Some rows
= = =
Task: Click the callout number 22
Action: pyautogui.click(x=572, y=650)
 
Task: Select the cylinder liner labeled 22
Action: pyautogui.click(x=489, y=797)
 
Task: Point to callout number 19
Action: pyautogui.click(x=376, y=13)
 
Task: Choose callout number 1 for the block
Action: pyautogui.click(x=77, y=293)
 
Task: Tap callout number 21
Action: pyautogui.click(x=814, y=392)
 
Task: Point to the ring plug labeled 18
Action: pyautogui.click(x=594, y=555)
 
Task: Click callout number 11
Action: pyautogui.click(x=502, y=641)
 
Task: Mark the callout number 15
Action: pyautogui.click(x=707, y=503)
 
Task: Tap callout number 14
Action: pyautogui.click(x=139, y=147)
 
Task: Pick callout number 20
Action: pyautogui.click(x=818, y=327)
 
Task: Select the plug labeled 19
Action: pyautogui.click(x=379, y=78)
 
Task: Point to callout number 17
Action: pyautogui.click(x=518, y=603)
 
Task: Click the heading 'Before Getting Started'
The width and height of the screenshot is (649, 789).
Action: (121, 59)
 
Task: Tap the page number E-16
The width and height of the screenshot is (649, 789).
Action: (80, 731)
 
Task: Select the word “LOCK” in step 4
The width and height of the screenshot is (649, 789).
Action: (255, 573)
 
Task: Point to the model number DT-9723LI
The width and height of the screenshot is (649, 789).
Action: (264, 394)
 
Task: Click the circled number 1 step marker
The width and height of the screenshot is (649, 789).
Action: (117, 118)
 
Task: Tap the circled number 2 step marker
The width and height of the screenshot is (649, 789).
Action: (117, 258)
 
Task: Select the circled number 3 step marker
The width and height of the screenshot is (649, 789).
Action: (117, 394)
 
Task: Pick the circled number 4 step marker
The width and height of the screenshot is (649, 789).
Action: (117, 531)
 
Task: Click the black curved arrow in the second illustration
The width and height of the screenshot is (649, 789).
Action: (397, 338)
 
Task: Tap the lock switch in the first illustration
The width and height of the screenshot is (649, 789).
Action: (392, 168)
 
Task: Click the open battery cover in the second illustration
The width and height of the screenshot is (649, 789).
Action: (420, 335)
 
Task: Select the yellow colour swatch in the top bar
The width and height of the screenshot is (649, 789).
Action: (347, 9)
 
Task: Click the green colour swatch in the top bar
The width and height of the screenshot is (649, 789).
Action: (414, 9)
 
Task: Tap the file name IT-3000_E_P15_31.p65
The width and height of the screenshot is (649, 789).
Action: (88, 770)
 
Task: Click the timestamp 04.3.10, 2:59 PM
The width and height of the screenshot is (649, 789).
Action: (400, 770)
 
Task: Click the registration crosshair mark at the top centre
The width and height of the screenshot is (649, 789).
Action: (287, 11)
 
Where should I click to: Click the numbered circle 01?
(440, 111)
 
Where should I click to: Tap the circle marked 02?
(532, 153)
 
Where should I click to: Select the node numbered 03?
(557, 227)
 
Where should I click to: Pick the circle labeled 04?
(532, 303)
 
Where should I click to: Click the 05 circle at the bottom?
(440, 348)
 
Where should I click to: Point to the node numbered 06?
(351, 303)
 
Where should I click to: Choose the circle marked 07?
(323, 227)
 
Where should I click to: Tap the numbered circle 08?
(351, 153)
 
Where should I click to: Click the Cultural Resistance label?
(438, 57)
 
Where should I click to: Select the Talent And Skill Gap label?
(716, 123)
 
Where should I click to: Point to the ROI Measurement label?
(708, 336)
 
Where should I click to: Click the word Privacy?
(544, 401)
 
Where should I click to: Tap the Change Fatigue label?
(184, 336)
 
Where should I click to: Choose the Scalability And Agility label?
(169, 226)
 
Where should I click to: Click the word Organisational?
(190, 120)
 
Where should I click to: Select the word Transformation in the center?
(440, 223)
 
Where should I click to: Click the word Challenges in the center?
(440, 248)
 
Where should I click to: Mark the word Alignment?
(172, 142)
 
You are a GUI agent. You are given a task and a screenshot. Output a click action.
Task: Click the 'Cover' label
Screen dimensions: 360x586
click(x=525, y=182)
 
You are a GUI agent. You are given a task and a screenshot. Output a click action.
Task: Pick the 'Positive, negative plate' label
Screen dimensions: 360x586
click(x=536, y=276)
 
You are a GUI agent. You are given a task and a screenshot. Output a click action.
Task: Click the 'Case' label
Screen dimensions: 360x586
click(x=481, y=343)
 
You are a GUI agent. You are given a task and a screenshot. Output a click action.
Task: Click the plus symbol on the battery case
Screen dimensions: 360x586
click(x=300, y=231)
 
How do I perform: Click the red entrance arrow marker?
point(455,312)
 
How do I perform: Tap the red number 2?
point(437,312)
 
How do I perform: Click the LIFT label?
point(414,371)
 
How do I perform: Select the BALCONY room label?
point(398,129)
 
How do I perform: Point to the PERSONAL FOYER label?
= = =
*Direction*
Reproduce the rows above with every "callout" changed to "balloon", keeping everything else the same.

*Response to this exercise*
Task: Click the balloon number 22
Action: pyautogui.click(x=572, y=650)
 
Task: Select the cylinder liner labeled 22
Action: pyautogui.click(x=489, y=797)
 
Task: Point to balloon number 19
Action: pyautogui.click(x=376, y=13)
 
Task: Choose balloon number 1 for the block
Action: pyautogui.click(x=77, y=293)
 
Task: Tap balloon number 21
Action: pyautogui.click(x=814, y=392)
 
Task: Point to the ring plug labeled 18
Action: pyautogui.click(x=594, y=555)
 
Task: Click balloon number 11
Action: pyautogui.click(x=502, y=641)
 
Task: Mark the balloon number 15
Action: pyautogui.click(x=707, y=503)
 
Task: Tap balloon number 14
Action: pyautogui.click(x=139, y=147)
 
Task: Pick balloon number 20
Action: pyautogui.click(x=818, y=327)
 
Task: Select the plug labeled 19
Action: pyautogui.click(x=379, y=78)
 
Task: Point to balloon number 17
Action: pyautogui.click(x=518, y=603)
 
Task: Click the heading 'Before Getting Started'
The width and height of the screenshot is (649, 789).
Action: (121, 59)
 
Task: Tap the page number E-16
The width and height of the screenshot is (649, 789).
Action: (80, 731)
 
Task: Select the word “LOCK” in step 4
The width and height of the screenshot is (649, 789).
Action: (255, 573)
 
Task: Point to the model number DT-9723LI
The width and height of the screenshot is (649, 789).
Action: (264, 394)
 
Task: Click the circled number 1 step marker
The width and height of the screenshot is (649, 789).
Action: (117, 118)
 
Task: Tap the circled number 2 step marker
The width and height of the screenshot is (649, 789).
Action: (117, 258)
 
Task: Select the circled number 3 step marker
The width and height of the screenshot is (649, 789).
Action: (117, 394)
 
Task: Pick the circled number 4 step marker
The width and height of the screenshot is (649, 789).
Action: (117, 531)
 
Task: Click the black curved arrow in the second illustration
The width and height of the screenshot is (649, 789).
Action: (397, 338)
 
Task: Tap the lock switch in the first illustration
The width and height of the screenshot is (649, 789).
Action: (392, 168)
 
Task: Click the open battery cover in the second illustration
The width and height of the screenshot is (649, 789).
Action: (420, 335)
 
Task: Select the yellow colour swatch in the top bar
The width and height of the screenshot is (649, 789).
Action: (347, 9)
 
Task: Click the green colour swatch in the top bar
The width and height of the screenshot is (649, 789).
Action: (414, 9)
 
Task: Tap the file name IT-3000_E_P15_31.p65
The width and height of the screenshot is (649, 789).
Action: (88, 770)
 
Task: Click the timestamp 04.3.10, 2:59 PM
The width and height of the screenshot is (649, 789).
Action: (400, 770)
 
Task: Click the registration crosshair mark at the top centre
The width and height of the screenshot is (649, 789).
Action: (287, 11)
 
Where should I click to: Click the numbered circle 01?
(440, 111)
 
Where should I click to: Tap the circle marked 02?
(532, 153)
 
Where should I click to: Select the node numbered 03?
(557, 227)
 
Where should I click to: Pick the circle labeled 04?
(532, 303)
 
Where should I click to: Click the 05 circle at the bottom?
(440, 348)
 
Where should I click to: Point to the node numbered 06?
(351, 303)
 
Where should I click to: Choose the circle marked 07?
(323, 227)
 
Where should I click to: Tap the numbered circle 08?
(351, 153)
 
Where should I click to: Click the Cultural Resistance label?
(438, 57)
 
Where should I click to: Select the Talent And Skill Gap label?
(716, 123)
 
Where should I click to: Point to the ROI Measurement label?
(708, 336)
 
Where should I click to: Click the word Privacy?
(544, 401)
 
Where should I click to: Tap the Change Fatigue label?
(184, 336)
 
Where should I click to: Choose the Scalability And Agility label?
(169, 226)
 
Where should I click to: Click the word Organisational?
(190, 120)
 
Where should I click to: Select the word Transformation in the center?
(440, 223)
 
Where should I click to: Click the word Challenges in the center?
(440, 248)
 
Where should I click to: Mark the word Alignment?
(172, 142)
 
You are a GUI agent. You are given a task and a screenshot. Output a click action.
Task: Click the 'Cover' label
Screen dimensions: 360x586
click(x=525, y=182)
 
You are a GUI agent. You are given a task and a screenshot. Output a click action.
Task: Pick the 'Positive, negative plate' label
Screen dimensions: 360x586
click(x=536, y=276)
 
You are a GUI agent. You are given a task and a screenshot. Output a click action.
Task: Click the 'Case' label
Screen dimensions: 360x586
click(x=481, y=343)
 
You are a GUI agent. You are given a task and a screenshot. Output a click action.
Task: Click the plus symbol on the battery case
Screen dimensions: 360x586
click(x=300, y=231)
 
How do I perform: Click the red entrance arrow marker?
point(455,312)
 
How do I perform: Tap the red number 2?
point(437,312)
 
How do I perform: Click the LIFT label?
point(414,371)
 
How do I perform: Select the BALCONY room label?
point(398,129)
 
How do I perform: Point to the PERSONAL FOYER label?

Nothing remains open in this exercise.